# Listed entries:

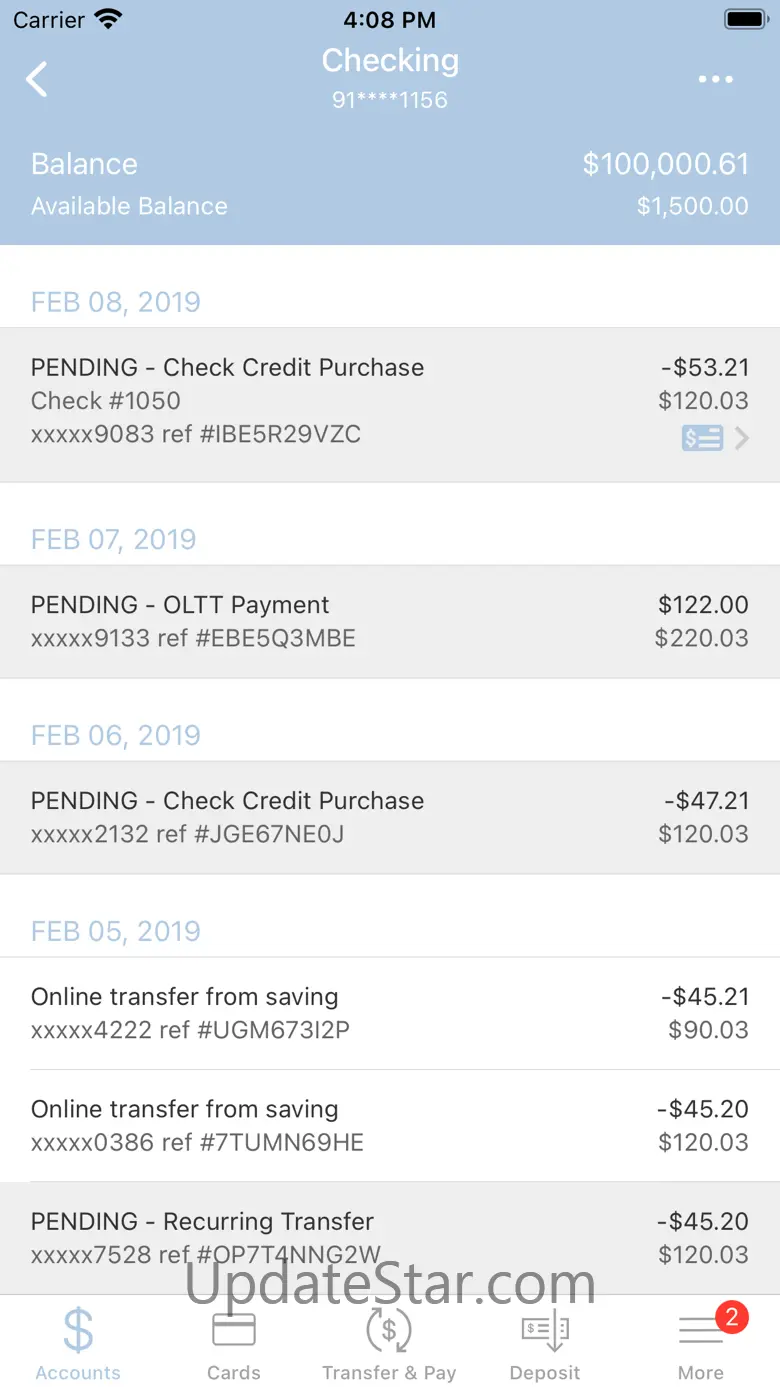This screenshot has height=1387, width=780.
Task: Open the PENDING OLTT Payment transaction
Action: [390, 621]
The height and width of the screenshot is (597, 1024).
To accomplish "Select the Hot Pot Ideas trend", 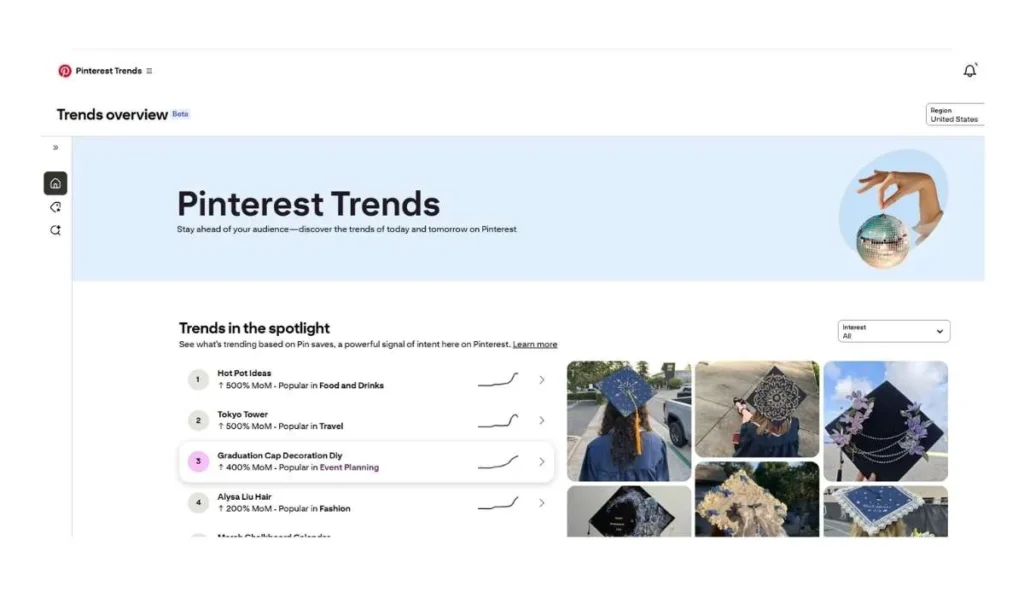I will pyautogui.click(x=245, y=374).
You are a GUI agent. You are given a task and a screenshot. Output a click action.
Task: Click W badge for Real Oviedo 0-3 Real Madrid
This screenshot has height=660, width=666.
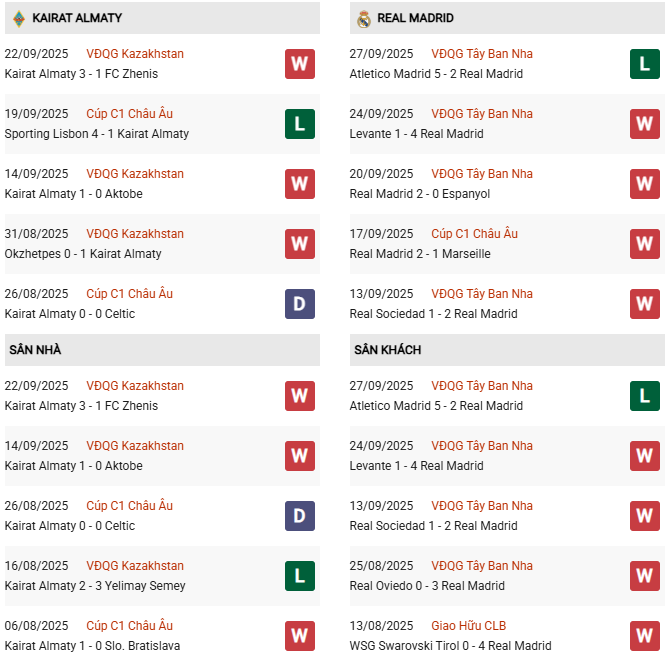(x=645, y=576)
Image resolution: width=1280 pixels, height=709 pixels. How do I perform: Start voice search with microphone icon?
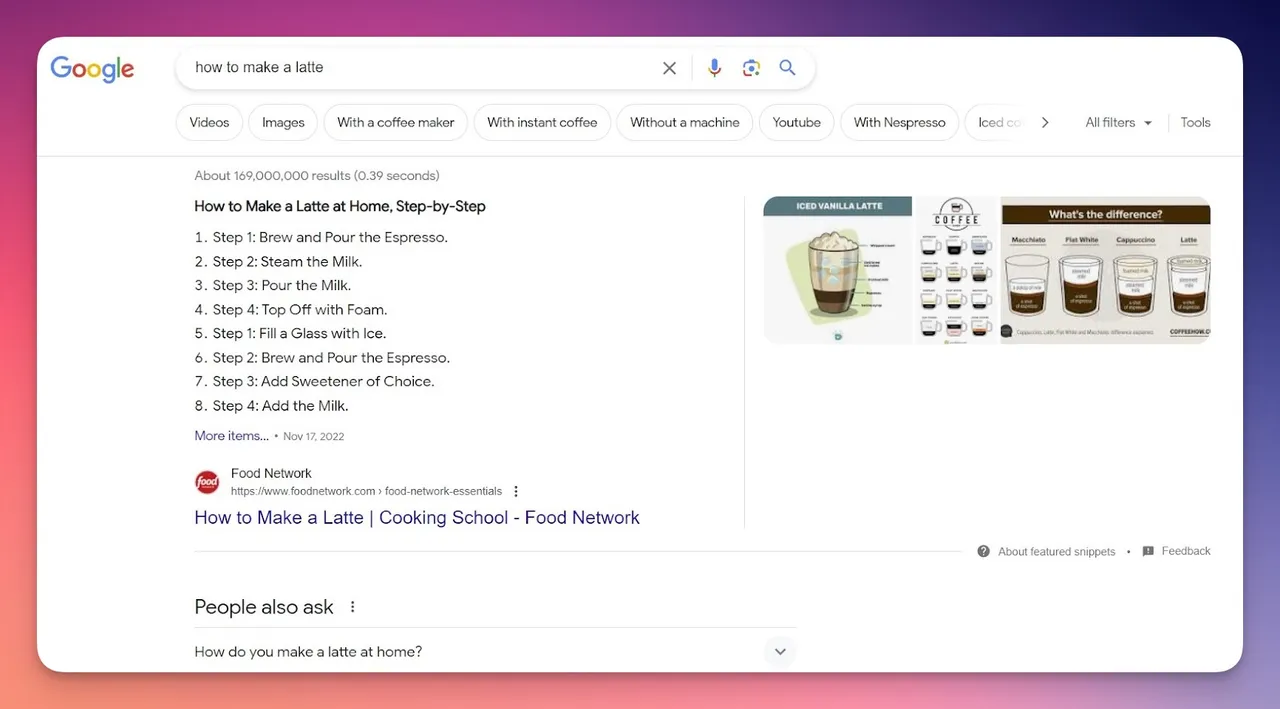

# Task goal:
Transcribe only the lines from the one holding "This screenshot has height=660, width=666." through the last line of the listing above, inclusive, and do not include the pictures.

# Problem solution:
This screenshot has height=660, width=666.
(x=645, y=576)
Image resolution: width=1280 pixels, height=709 pixels. How do I perform: Start voice search with microphone icon?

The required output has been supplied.